The Somali Diaspora in Italy is estimated, today, to be around 5,000 to 10,000 people. This is a small number compared to the over 100,000 (1) people living in the United Kingdom. Nevertheless, the strong presence of well-known writers, such as Igiaba Scego, of local councillors, and community leaders across the country, in such important cities as Rome, Florence, Milan, Torino, Naples, Genova, and Trieste, have made it possible for the Somali voice to be heard throughout Italy.
For years, in fact, Somalis living in Italy have been complaining about the situation of their Embassy and Consulate in Rome to the Italian authorities. The issue at any occasion gathering the Somali Community, at every debate, conference or workshop. Articles were published throughout Italy and the world, reaching even the headlines of a prestigious newspaper such as the New York Times (2) . De facto, the legal status of Somali citizens was being omitted.
Italy was the first nation (and in fact the only one) to reject the Somali Passports (3) . Instead, they provided Somali citizens with Travel documents that were difficultly accepted by public services as a form of Identification.

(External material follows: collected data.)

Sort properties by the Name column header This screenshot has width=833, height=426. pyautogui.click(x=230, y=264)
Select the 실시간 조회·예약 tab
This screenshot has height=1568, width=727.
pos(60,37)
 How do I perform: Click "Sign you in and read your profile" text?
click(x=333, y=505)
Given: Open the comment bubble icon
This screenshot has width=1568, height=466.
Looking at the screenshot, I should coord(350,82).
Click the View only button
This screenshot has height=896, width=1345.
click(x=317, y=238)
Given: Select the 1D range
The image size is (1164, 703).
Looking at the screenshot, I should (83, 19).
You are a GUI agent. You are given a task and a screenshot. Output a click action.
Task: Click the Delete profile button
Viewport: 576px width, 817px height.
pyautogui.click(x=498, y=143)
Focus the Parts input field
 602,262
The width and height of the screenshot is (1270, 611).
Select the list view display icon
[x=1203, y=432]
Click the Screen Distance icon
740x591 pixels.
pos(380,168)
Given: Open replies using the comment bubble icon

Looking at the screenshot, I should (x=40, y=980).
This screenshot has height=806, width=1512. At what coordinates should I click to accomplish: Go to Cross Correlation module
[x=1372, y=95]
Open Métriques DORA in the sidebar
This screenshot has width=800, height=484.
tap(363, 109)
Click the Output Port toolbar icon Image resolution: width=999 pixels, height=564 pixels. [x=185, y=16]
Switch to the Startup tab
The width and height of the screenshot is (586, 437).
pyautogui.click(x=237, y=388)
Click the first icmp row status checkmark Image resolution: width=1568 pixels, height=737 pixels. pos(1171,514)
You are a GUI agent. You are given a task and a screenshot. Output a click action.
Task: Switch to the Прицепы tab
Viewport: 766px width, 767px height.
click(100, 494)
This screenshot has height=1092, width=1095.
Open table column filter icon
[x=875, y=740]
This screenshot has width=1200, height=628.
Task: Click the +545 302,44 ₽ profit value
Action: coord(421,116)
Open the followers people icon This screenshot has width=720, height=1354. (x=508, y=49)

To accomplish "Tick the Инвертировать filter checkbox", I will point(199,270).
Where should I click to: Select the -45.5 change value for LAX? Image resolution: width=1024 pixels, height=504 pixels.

For the last 8 or 9 years, a new wave of Somali refugees, most of them youth, started entering the country. They crossed the Sahara and paid thousands of dollars to sail in boats of refugees to reach Italy. Crossings have not always been successful and have left many dead on the way.
Those who have managed to reach Europe are today, living in difficult conditions. They are unemployed, homeless and, in many cases, do not even speak a word of Italian. Many wish they could settle in other European countries such as in the United Kingdom or in the Nordic Countries, where some of their relatives might be, but unfortunately, their refugee status does not allow them to do so.
The reopening of the Somali Embassy in Rome is great news for all of us. Yet there are still massive challenges to be faced by the newly appointed Ambassador both for the Diaspora and the homeland in his dual capacity as a representative to Italy and the European Union.
The Ambassador has finally arrived! Welcome Ambassador!
- See Report “The Somali Muslim Community in England” published by the Department for Communities and Local Government of the UK Government. [↩]
- See Article from New York Times “Somali Refugees Find a New Kind of Hardship in Italy” published by the New York Times. [↩]
- See article “Legal situation of the Somali people in Italy” . [↩]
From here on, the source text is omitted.